Exercise description: The answer must consist only of the lines from the line with "The width and height of the screenshot is (1022, 497)." to the line with "Viewport: 1568px width, 771px height.", both included, exactly as they stand below.

═════ Data supplied

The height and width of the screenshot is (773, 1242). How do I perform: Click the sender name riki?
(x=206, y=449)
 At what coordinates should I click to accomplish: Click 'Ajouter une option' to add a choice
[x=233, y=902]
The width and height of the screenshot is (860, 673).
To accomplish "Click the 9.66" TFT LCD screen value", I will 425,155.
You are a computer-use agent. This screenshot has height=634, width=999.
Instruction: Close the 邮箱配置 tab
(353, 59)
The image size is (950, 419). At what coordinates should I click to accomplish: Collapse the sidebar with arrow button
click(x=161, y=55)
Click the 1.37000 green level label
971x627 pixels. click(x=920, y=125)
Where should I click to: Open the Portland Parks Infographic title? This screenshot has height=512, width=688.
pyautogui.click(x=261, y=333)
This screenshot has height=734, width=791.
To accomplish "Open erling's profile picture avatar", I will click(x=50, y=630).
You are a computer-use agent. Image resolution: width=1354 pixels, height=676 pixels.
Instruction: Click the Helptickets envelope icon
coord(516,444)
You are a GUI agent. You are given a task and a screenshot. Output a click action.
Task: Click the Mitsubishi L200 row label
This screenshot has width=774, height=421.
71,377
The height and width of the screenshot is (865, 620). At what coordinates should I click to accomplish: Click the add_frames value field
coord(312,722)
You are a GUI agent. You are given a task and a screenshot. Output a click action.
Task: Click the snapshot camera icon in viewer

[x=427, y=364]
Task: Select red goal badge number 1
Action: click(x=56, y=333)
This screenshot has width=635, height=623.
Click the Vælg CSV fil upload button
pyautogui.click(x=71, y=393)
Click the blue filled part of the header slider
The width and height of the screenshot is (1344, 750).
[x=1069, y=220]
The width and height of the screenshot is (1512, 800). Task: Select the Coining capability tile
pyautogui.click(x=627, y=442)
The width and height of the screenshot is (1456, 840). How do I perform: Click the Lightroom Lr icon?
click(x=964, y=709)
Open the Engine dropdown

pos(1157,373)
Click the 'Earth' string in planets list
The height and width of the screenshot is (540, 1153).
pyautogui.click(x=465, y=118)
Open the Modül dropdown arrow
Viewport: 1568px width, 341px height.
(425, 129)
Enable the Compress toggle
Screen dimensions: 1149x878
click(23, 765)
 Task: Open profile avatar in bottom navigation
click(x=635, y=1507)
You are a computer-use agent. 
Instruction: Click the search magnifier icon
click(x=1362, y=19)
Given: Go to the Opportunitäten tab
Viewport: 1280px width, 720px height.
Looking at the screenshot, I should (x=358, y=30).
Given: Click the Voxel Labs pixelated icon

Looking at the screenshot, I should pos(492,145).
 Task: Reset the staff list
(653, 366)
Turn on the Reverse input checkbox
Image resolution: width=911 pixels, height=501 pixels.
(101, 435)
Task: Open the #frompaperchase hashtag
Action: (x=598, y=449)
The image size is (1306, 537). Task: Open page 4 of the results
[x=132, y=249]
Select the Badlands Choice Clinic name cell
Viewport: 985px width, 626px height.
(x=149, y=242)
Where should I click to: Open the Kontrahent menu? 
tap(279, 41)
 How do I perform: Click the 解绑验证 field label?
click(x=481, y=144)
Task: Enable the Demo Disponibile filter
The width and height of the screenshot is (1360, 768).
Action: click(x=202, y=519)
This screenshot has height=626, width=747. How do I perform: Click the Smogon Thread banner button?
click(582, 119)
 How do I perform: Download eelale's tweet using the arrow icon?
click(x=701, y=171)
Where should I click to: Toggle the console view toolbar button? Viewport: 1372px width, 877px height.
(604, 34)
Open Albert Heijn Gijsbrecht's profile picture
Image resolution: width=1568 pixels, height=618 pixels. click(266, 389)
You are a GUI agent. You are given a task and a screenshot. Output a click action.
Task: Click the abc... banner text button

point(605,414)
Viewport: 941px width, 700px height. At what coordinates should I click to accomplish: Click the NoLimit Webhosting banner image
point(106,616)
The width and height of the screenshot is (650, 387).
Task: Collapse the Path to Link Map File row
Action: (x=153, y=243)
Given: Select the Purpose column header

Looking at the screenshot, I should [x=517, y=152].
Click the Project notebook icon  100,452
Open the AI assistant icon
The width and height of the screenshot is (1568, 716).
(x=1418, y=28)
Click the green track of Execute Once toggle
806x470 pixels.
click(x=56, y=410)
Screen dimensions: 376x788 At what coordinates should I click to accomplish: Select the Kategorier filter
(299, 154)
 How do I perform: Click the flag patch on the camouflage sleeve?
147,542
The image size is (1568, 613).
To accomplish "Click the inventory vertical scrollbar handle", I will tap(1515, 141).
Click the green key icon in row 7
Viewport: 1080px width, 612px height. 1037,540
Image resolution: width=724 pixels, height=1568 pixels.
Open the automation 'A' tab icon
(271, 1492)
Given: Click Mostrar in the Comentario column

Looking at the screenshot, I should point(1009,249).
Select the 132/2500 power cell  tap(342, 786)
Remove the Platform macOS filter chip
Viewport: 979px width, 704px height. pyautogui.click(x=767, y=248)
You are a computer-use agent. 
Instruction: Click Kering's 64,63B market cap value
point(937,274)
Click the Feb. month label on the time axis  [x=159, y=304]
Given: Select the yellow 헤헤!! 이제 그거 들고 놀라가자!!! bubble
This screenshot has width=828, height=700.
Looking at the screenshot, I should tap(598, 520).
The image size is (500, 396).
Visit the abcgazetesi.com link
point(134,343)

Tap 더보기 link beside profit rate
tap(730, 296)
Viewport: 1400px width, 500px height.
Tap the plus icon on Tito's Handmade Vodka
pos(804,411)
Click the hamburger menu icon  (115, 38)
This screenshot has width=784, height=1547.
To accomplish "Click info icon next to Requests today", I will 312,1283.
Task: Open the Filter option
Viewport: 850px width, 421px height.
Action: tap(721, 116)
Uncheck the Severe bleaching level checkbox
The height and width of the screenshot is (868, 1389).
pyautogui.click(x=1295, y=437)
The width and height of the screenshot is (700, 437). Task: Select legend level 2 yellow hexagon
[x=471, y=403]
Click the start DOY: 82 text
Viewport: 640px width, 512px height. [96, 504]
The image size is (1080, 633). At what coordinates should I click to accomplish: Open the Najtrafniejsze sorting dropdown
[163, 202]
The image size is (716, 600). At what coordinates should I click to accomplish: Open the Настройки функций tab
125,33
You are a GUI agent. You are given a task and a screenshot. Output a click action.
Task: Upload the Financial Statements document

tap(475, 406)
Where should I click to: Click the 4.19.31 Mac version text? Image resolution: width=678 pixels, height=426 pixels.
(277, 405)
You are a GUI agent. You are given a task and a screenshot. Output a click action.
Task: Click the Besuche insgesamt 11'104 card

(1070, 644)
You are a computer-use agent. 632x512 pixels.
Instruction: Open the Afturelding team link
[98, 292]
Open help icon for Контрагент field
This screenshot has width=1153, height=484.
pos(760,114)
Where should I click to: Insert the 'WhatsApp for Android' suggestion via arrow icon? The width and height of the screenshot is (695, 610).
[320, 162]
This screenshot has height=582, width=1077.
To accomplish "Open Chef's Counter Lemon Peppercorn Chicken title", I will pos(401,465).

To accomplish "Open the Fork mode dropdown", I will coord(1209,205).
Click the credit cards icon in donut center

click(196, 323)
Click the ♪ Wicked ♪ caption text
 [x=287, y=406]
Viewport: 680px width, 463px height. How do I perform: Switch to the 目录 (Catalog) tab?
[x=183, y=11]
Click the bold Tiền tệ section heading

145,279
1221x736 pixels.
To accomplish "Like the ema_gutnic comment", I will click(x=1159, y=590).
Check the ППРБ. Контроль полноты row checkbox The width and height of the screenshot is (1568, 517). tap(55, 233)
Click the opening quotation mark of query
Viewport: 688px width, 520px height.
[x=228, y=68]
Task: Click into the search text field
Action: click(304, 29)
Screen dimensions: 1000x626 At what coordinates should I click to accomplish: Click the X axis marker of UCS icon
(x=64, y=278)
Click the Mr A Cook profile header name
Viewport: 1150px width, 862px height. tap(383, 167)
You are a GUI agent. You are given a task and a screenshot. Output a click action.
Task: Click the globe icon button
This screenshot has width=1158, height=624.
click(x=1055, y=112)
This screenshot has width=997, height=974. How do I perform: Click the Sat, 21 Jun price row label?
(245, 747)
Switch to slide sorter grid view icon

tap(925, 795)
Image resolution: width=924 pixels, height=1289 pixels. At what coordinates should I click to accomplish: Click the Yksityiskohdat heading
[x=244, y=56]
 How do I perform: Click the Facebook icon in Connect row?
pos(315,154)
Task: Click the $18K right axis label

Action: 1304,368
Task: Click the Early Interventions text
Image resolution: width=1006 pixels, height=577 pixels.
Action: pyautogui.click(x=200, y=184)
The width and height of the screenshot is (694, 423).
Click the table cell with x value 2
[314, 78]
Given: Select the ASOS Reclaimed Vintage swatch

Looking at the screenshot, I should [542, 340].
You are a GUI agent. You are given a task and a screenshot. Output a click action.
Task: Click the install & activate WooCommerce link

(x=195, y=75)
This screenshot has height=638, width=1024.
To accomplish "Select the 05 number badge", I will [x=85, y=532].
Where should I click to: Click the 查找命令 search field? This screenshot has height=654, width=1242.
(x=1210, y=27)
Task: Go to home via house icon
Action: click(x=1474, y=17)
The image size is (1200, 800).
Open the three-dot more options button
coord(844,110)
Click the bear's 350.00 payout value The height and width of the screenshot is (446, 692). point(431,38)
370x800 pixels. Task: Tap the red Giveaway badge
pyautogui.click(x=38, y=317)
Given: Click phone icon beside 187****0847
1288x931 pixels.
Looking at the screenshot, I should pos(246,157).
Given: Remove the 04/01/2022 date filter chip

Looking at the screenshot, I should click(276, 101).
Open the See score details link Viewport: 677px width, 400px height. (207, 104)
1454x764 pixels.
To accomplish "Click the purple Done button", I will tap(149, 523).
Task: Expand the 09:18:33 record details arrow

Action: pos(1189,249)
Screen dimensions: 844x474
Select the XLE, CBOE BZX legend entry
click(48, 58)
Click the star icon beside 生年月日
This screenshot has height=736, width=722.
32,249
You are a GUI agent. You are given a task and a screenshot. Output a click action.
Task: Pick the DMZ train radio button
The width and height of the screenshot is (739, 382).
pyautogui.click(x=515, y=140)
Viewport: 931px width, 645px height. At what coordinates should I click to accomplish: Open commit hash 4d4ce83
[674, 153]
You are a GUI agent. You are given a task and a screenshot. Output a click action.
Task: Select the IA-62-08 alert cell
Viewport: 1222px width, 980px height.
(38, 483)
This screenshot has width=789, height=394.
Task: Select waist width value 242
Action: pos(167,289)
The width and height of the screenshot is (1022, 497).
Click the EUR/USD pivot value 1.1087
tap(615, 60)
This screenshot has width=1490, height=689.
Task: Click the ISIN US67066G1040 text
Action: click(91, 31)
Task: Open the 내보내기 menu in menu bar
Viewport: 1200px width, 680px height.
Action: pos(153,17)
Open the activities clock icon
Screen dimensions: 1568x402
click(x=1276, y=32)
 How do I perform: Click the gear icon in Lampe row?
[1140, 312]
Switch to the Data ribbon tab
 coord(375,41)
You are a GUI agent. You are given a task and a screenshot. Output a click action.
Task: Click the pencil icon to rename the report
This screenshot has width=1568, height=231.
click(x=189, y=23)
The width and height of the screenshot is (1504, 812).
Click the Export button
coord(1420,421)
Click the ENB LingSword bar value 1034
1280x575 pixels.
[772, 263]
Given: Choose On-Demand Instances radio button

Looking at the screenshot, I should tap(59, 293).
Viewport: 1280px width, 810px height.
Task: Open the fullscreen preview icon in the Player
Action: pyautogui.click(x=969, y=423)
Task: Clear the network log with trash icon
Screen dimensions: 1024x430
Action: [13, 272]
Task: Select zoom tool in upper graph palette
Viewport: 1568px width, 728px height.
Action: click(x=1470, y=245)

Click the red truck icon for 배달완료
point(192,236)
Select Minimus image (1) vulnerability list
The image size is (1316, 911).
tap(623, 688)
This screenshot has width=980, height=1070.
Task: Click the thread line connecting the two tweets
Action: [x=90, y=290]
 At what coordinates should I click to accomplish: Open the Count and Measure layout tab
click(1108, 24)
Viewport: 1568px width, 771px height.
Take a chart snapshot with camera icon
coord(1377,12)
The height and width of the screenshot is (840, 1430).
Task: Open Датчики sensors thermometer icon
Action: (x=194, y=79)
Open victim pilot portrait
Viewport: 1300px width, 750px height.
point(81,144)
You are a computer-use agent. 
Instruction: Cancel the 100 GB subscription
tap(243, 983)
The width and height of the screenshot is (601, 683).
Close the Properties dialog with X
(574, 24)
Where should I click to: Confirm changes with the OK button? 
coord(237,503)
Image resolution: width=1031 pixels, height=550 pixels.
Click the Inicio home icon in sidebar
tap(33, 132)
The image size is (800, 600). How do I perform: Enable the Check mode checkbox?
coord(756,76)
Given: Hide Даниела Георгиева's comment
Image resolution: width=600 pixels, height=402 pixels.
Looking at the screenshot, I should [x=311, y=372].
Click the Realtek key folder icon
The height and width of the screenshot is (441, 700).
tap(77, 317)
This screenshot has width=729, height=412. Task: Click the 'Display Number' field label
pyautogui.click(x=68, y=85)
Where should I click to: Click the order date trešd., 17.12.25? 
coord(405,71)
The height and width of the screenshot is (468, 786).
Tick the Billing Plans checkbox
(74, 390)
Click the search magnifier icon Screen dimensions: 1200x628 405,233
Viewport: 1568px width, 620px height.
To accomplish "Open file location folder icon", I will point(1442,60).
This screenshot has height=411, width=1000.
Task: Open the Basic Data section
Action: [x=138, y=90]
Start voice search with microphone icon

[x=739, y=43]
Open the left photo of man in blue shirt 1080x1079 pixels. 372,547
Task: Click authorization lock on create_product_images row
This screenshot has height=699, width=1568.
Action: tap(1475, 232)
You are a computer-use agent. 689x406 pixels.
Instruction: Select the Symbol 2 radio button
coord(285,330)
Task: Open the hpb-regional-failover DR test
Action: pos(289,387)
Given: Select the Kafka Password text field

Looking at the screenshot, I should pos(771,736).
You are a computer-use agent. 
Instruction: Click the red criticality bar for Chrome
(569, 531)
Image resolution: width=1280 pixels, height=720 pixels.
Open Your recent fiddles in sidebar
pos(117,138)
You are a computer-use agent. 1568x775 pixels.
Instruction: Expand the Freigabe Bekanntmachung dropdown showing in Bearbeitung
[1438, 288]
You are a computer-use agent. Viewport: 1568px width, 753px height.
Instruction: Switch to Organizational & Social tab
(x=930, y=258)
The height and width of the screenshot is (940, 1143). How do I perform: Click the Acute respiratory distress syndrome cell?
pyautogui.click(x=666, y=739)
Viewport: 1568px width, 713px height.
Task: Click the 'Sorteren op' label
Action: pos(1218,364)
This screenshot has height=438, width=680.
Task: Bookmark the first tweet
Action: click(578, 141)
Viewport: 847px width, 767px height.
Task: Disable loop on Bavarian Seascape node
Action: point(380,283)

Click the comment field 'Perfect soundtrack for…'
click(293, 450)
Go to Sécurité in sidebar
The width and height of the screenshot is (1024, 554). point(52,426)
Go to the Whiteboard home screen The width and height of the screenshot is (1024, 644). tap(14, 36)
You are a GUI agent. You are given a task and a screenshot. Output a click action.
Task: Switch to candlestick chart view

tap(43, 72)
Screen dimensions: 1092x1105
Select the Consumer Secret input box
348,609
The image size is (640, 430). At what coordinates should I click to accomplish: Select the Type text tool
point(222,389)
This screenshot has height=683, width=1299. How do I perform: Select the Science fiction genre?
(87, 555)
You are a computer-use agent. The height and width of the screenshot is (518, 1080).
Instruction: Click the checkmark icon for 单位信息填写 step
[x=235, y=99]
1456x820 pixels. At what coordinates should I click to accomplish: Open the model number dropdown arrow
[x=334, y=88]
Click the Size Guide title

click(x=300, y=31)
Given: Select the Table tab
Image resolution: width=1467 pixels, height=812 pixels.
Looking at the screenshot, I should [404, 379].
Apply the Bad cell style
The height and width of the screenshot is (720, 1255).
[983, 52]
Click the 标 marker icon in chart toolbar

══════════

Finished task:
The width and height of the screenshot is (1022, 497).
Click the EUR/USD pivot value 1.1087
tap(615, 60)
This screenshot has width=1490, height=689.
Task: Click the ISIN US67066G1040 text
Action: click(91, 31)
Task: Open the 내보내기 menu in menu bar
Viewport: 1200px width, 680px height.
Action: pos(153,17)
Open the activities clock icon
Screen dimensions: 1568x402
click(x=1276, y=32)
 How do I perform: Click the gear icon in Lampe row?
[1140, 312]
Switch to the Data ribbon tab
 coord(375,41)
You are a GUI agent. You are given a task and a screenshot. Output a click action.
Task: Click the pencil icon to rename the report
This screenshot has width=1568, height=231.
click(x=189, y=23)
The width and height of the screenshot is (1504, 812).
Click the Export button
coord(1420,421)
Click the ENB LingSword bar value 1034
1280x575 pixels.
[772, 263]
Given: Choose On-Demand Instances radio button

Looking at the screenshot, I should tap(59, 293).
Viewport: 1280px width, 810px height.
Task: Open the fullscreen preview icon in the Player
Action: pyautogui.click(x=969, y=423)
Task: Clear the network log with trash icon
Screen dimensions: 1024x430
Action: [13, 272]
Task: Select zoom tool in upper graph palette
Viewport: 1568px width, 728px height.
Action: click(x=1470, y=245)

Click the red truck icon for 배달완료
point(192,236)
Select Minimus image (1) vulnerability list
The image size is (1316, 911).
tap(623, 688)
This screenshot has width=980, height=1070.
Task: Click the thread line connecting the two tweets
Action: [x=90, y=290]
 At what coordinates should I click to accomplish: Open the Count and Measure layout tab
click(1108, 24)
Viewport: 1568px width, 771px height.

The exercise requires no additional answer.